Notice they didn’t collect $$$ to remove the politicians who did this.
The best part is that the city council members that voted to repeal the tax, will probably be voted out of office for folding, for not being progressive enough.
Remember that libs are nothing if not spiteful.
Bezos asks for taxes on you. Not him.
Seattle has always been for sale.
Holy shite, Batman! This is BFD! ... Indeed it is, Robin. Indeed it is ...
“Bezos asks for taxes on you. Not him.”
and you don’t think amazon passes the cost of those taxes onto its customers? which means EVERY ONE of amazon’s customers get to pay those homeless people taxes, not JUST the customers who live in Seattle ...
For those who don't know, the Seattle city council has mismanaged 10's of millions of dollars already and things have only gotten worse.
More vagrants, more crime, more open drug use and public urination and defecation.
Even liberal Seattle citizens were getting sick of major funds going wasted.

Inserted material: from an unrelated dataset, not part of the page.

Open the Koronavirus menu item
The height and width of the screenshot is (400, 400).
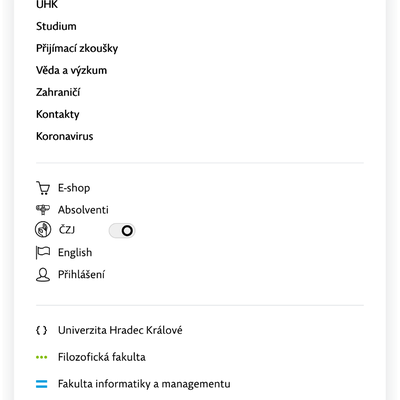(x=65, y=136)
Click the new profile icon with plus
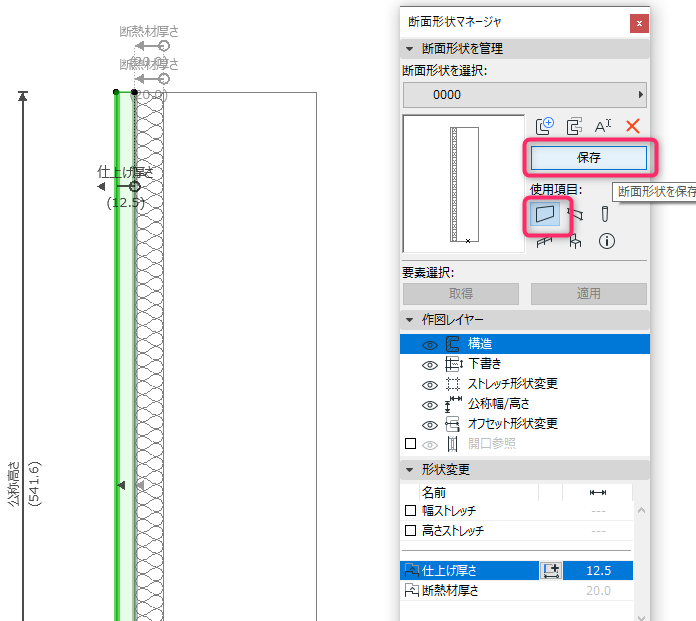The width and height of the screenshot is (696, 621). 544,127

7/9 counsel members are up for reelection next year and I doubt any of them will get reelected.
It's a beautiful thing.
I am deeply troubled and disappointed by the political tactics utilized by a powerful faction of corporations that seem to prioritize corporations over people, Gonzalez said in a statement. It was my sound belief that a compromise on this policy had been reached with business, and as an elected official representing all of Seattle, I am deeply disappointed that certain members of the business community did not engage in good faith with the City of Seattle.
I see that Kshama Sawant (Commie-Seattle) will not reverse her vote. I haven't found the other that will vote to keep the tax.
Interesting that Gonzalez, quoted above, may be a diaper red socialist, but she is voting to overturn the tax, in spite of her rhetoric.